The Walker Art Gallery is one of Liverpool’s leading art galleries and showcases paintings and sculptures from as far back as the 13th century. Home to Renaissance masterpieces and a leading selection of Victorian and pre-Raphaelite art, this gallery has housed some of the oldest art pieces in the city for 130 years.
Okay, so it’s not strictly in Liverpool, but the Wirral is close enough. Founded by William Hesketh Lever (1851-1925), the Lady Lever Art Gallery is dedicated to his wife Elizabeth and still features a large offering from his personal art collection, including the best collection of Wedgwood Jasperware in the world.
Sudley House is a stunning 19th century Victorian house in the Mossley Hill area of Liverpool. The free-to-enter gallery and museum features a wonderful collection of Victorian period furniture and exquisite paintings, including some by Turner and Rossetti.
Another of the city’s lesser-known gallery gems is the aptly named The Gallery, situated in The Baltic Triangle. Set on the first floor of John O’Keefe and Son Ltd, The Gallery aims to support local artists with regular exhibitions and featured artists. The Gallery is also in fine company with the likes of Ghetto Golf and Red Brick Vintage just a stone’s throw away.

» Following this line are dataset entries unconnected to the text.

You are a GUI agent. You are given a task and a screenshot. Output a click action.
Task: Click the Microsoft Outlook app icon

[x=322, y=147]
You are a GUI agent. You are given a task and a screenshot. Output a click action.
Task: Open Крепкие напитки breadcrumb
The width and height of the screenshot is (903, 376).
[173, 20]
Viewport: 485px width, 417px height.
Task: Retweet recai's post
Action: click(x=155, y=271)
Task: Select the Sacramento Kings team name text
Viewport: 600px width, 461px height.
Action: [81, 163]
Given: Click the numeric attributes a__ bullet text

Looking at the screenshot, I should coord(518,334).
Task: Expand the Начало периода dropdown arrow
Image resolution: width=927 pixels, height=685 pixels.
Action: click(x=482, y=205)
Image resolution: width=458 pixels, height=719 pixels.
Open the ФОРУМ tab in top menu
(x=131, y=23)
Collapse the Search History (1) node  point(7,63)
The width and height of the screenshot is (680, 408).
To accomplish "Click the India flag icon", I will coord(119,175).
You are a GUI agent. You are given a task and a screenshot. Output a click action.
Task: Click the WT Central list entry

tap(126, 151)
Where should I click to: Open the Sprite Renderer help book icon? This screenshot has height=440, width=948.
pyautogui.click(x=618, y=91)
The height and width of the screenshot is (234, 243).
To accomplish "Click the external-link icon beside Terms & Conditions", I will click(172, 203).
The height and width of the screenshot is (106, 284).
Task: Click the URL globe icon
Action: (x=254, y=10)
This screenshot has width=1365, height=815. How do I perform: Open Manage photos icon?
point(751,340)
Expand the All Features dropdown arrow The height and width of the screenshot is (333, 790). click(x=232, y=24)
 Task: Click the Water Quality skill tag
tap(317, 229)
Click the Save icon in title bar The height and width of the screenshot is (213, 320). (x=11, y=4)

Situated around the corner from The Cavern Club is arguably the most unique gallery in the city: dot-art. With the clear aim of supporting local artists, dot-art exhibits in its city centre store and externally, sells local art at affordable prices, runs regular workshops and supports school art initiatives.
With a focus on lenses rather than paint, Open Eye Gallery is a not-for-profit contemporary photography gallery on Liverpool Waterfront. Proudly independent and the only gallery in the north west dedicated to photography, Open Eye hosts regular exhibitions and houses a wonderful collection of photography dating back as far as the 1930s.
Needing no introduction, Tate Liverpool is one of the country’s leading galleries of contemporary art. Situated in a former docking warehouse on Albert Dock, Tate’s calendar includes a regularly revolving, versatile run of exhibitions, with a lot of them offering free entry.